Pembangunan Tugu Lilin merupakan monumen sebagai tanda bahwa organisasi Boedi Oetomo (BO) telah memasuki umur 25 tahun. Niat pendirian monumen ini dicetuskan oleh perwakilan masyarakat Surakarta (Solo) saat mengikuti Konggres Indonesia Raya I pada tahun 1931 di Surabaya. Sedang pelaksanaan pembangunan dipercayakan kepada KRT Woerjaningrat, menantu Paku Buwono (PB) X. Selain seorang priyayi asli Solo, beliau memang sebagai Wakil Ketua BO.
Mendirikan monumen pada zaman sekarang mungkin hal lumrah, namun pada tahun 1930-an, hal itu bisa menimbulkan perseteruan antara masyarakat dengan pemerintah Belanda. Apalagi ketika Dalem Woerjaningratan sering dipakai untuk rapat pergerakan, Belanda lalu meningkatkan patrolinya.
Rencana pembangunan monumen sudah matang, namun nyatanya setelah mengurus perizinan dipersulit. Wajar, yang namanya monumen mestinya diletakkan di lokasi jalan protokol atau jalan raya jurusan antar kota biar telihat mudah oleh masyarakat. Namun, kenyataannya Belanda ngotot tidak memberikan izin. Awalnya ada tiga lokasi yang bakal menjadi lahan berdirinya monumen, yaitu: Purwosari (jalan keluar dari Kota Solo menuju arah barat), atau di Panggung (jalan keluar dari Kota Solo ke arah timur) , atau di tengah kota (Ngapeman). Kesemuanya tidak mendapatkan izin dari Belanda. Boleh membangun monumen tapi tempatnya harus “tersembunyi”.
Akhirnya, KRT Woerjaningrat menghadap PB X perihal mendirikan monumen di halaman Netrale Schakel School, milik Neutrale School Vereneging (sekarang Yayasan Murni). Syukur, Sri Sunan PB X tidak keberatan, monumen dibangun tanah milik kraton yang terletak di Penumping.
Monumen tadi berwujud tugu berbentuk patung lilin. Maka hingga sekarang disebut Tugu Lilin. Hal ini sesuai dengan perjuangan bangsa Indonesia yang dilambangkan dengan lilin, ketika sengsara dan menderita berjanji bisa menerangi rakyat.

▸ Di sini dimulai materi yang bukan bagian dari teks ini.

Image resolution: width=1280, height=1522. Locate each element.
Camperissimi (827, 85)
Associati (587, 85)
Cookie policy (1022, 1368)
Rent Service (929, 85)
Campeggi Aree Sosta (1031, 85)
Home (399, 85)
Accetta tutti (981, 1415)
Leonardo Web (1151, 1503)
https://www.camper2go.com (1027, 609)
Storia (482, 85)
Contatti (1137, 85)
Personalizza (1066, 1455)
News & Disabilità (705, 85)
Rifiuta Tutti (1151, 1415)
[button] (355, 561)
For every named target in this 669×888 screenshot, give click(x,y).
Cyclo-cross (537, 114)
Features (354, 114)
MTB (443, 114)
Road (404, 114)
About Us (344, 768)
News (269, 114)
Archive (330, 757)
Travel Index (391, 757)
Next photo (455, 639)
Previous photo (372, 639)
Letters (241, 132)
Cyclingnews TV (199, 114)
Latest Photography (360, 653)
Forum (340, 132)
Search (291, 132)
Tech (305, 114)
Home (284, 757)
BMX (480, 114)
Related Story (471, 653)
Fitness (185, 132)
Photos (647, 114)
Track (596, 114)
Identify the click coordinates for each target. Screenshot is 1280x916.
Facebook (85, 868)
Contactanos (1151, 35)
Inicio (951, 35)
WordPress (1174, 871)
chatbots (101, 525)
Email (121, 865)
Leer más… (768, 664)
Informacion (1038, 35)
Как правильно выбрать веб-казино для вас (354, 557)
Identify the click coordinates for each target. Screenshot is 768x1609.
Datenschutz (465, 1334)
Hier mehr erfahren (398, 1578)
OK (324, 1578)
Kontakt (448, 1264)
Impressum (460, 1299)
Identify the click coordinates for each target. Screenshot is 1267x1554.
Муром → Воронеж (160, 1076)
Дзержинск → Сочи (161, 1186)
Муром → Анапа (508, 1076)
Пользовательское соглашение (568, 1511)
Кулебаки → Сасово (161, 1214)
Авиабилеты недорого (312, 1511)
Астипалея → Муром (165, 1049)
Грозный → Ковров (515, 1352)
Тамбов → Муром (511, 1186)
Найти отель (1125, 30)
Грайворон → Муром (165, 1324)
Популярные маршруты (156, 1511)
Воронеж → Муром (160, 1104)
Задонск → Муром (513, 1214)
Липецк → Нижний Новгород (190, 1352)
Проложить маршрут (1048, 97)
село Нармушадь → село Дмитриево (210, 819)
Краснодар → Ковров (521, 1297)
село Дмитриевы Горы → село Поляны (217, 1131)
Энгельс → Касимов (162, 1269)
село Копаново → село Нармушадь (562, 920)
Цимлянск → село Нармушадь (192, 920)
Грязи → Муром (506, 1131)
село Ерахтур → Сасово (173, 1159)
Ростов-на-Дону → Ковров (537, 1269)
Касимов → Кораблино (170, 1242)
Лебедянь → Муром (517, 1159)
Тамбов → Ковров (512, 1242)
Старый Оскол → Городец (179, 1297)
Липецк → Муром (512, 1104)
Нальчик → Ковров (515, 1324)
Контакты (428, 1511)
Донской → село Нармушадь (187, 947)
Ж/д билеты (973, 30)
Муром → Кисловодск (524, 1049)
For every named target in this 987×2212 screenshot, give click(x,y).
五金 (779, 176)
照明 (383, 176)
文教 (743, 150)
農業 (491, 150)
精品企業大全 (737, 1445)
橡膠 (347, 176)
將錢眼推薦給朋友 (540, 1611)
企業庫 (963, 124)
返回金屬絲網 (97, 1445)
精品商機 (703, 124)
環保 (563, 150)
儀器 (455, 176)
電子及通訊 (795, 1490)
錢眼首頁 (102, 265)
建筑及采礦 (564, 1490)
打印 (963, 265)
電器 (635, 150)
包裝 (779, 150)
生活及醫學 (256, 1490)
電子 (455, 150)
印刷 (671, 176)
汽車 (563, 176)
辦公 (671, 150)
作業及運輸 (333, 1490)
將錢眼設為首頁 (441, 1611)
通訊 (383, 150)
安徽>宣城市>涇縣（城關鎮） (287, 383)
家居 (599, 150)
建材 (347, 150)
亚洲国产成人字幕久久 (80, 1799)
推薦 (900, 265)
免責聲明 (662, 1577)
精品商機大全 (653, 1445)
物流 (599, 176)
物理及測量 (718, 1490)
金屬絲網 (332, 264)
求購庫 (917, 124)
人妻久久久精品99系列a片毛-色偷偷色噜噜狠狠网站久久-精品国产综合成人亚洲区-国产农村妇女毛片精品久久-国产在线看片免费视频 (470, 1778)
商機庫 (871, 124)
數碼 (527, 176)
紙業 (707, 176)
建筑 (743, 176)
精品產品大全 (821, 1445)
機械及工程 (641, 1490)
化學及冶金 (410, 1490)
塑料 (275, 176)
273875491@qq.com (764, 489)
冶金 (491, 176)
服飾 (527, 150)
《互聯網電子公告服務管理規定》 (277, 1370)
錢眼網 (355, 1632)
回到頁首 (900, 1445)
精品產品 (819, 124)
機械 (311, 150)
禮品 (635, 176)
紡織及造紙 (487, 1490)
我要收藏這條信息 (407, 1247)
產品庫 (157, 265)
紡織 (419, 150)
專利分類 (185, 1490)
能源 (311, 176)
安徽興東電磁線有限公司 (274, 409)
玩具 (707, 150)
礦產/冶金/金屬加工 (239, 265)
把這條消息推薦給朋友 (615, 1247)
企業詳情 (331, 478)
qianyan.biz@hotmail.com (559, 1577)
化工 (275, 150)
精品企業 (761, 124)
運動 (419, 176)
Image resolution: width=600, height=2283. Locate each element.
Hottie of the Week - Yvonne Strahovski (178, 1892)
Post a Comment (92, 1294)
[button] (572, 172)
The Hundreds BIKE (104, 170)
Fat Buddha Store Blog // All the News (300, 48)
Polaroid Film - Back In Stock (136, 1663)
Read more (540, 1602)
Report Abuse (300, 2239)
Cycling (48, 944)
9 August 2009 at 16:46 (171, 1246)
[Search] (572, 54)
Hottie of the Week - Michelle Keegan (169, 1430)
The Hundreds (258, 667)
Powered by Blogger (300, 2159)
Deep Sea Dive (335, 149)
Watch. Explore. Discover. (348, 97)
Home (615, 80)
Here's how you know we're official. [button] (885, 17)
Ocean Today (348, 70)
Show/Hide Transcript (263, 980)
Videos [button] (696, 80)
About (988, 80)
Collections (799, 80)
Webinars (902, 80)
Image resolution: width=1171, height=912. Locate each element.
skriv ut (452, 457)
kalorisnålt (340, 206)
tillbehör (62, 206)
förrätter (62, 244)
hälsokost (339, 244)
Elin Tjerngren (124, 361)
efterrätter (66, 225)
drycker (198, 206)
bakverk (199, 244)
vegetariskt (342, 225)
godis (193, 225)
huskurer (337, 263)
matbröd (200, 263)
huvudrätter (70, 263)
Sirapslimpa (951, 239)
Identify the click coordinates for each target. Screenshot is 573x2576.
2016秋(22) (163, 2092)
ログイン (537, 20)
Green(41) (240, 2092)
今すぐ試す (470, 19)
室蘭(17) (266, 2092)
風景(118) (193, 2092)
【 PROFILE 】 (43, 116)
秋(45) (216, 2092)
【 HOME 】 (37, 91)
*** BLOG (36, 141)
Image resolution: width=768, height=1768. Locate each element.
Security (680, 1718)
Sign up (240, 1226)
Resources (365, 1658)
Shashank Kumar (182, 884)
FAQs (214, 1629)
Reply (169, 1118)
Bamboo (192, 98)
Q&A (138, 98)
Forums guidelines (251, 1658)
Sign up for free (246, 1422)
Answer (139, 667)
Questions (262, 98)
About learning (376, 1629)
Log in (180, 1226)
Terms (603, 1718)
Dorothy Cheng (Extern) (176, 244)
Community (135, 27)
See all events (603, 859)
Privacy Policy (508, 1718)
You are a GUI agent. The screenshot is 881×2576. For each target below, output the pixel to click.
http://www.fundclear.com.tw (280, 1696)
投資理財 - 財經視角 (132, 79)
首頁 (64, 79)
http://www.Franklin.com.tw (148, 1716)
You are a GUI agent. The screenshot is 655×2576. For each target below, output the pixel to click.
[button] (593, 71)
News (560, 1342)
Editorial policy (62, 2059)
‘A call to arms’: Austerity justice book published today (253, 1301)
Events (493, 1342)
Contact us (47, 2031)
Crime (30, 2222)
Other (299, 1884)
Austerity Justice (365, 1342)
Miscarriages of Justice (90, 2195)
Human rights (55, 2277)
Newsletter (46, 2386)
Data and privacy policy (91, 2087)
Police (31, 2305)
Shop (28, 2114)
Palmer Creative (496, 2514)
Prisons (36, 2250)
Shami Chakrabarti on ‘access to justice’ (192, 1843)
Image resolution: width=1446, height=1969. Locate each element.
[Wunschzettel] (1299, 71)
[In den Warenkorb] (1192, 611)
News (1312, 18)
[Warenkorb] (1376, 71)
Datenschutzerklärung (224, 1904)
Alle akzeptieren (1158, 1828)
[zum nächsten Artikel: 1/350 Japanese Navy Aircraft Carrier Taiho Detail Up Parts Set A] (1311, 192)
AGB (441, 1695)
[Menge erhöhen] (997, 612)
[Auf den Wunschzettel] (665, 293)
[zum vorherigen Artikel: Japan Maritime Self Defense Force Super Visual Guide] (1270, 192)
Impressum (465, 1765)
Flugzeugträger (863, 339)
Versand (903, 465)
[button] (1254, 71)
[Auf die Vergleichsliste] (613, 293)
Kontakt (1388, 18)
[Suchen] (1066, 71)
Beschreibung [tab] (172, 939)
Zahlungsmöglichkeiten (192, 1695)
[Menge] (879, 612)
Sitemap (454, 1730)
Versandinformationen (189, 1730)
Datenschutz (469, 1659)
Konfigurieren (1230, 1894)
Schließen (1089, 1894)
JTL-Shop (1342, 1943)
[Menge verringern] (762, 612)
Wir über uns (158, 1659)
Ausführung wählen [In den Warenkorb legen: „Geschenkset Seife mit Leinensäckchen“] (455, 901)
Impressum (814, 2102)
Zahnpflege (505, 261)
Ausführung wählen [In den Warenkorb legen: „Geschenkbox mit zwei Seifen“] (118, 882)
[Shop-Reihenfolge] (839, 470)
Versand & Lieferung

Akhirnya, monumen yang dirancang oleh Ir. Danoenegoro, berdiri dengan tegaknya. Kendati demikian, proses pembangunannya tetap dipersulit oleh pihak Belanda. Umpanya, hanya mengenai tulisan di pondasi tugu menjadi masalah. Panitia awalnya mempunyai rancangan tulisan: Tugu Peringatan Pergerakan Bangsa Indonesia 25 Tahun, Pemerintah Belanda tidak setuju, dan menghendaki diganti seperti ini: Tugu Kemajuan Rakyat 25 Tahun. Pasti saja, tokoh-tokoh pergerakan tidak setuju karena maknanya menjadi tidak sesuai dengan cita-cita yang dituju, sebab makna tulisan tadi menjadi kerdil, khawatirnya hanya diartikan sebagai peringatannya rakyat Surakarta saja. Paling tidak, harus ada kata-kata “Indonesia”. Akhirnya, bisa diambil jalan tengah, yaitu: “Tugu Peringatan Kemajuan Rakyat Indonesia 25 Tahun.”
Meski bunyinya semboyan di tugu tadi sudah menjadi keputusan, namun demikian para tokoh pergerakan nasional masih memiliki ganjalan, belum puas. Setelah Indonesia merdeka, ketika memperingati 40 tahunnya BO, 20 Mei 1948 tulisan di pondasi tugu tadi dihapus dan diganti: “Tugu Peringatan Kebangunan Nasional.”
Berdirinya Tugu Lilin kala itu, selain menggunakan ilmu lahir, sebagai orang Jawa juga tidak meninggalkan ilmu kebatinan. Hal itu bisa disaksikan adanya bahan bangunan yang berwujud bata, yang diambil dari petilasan bangunan Kraton Kartasura, Kraton Pajang dan Kraton Kasunanan. Hal ini menandakan perlambang bahwa pihak kraton sejatinya juga mendukung adanya organisasi pergerakan nasional tadi. Juga sebagai alat propaganda terhadap rakyat agar segan lagi, membantu, karena biasanya apa yang dilakukan oleh kraton, rakyat bakal berpartisipasi.